Reading Time | < 1 min

UK manufacturing sees drop in growth

Share this article

The country’s manufacturing sector expanded at its slowest pace in nearly two years during May, new figures have suggested.

Much hope has been pinned on the ability of Britain’s manufacturers, buoyed by a weak pound, to drive a rebalanced economy.

But while the sector has enjoyed a surge in output over recent months, the latest data indicate a slowdown in activity.

The Markit/CIPS manufacturing purchasing managers’ index slipped to 52.1 last month, down from the 54.4 registered in April.

While any score above 50 marks expansion rather than contraction, the new figure points to a sharp downgrading in the rate of growth.

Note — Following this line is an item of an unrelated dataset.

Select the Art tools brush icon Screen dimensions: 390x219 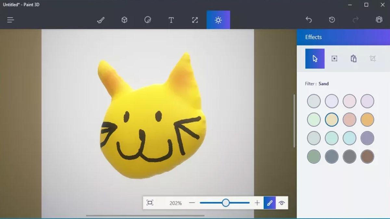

Although the index remained in positive territory, May represented its lowest point since September 2009.

According to the survey, which industry watchers take seriously, production and new orders declined for the first time in almost two years.

Smaller manufacturers felt the hit the hardest.

Rob Dobson, senior economist at Markit, said that “manufacturing had moved from rapid expansion to near-stagnation” and that “domestic market weakness was the main drag on order books and output”.

David Noble, chief executive of the Chartered Institute of Purchasing and Supply, added that growth in the sector may have plateaued: “With the level of export orders still rising and the rate of inflation easing somewhat, we expect that May will come to be seen as an anomaly. However, the underlying trend is likely to remain one of slower growth compared with the start of the year.”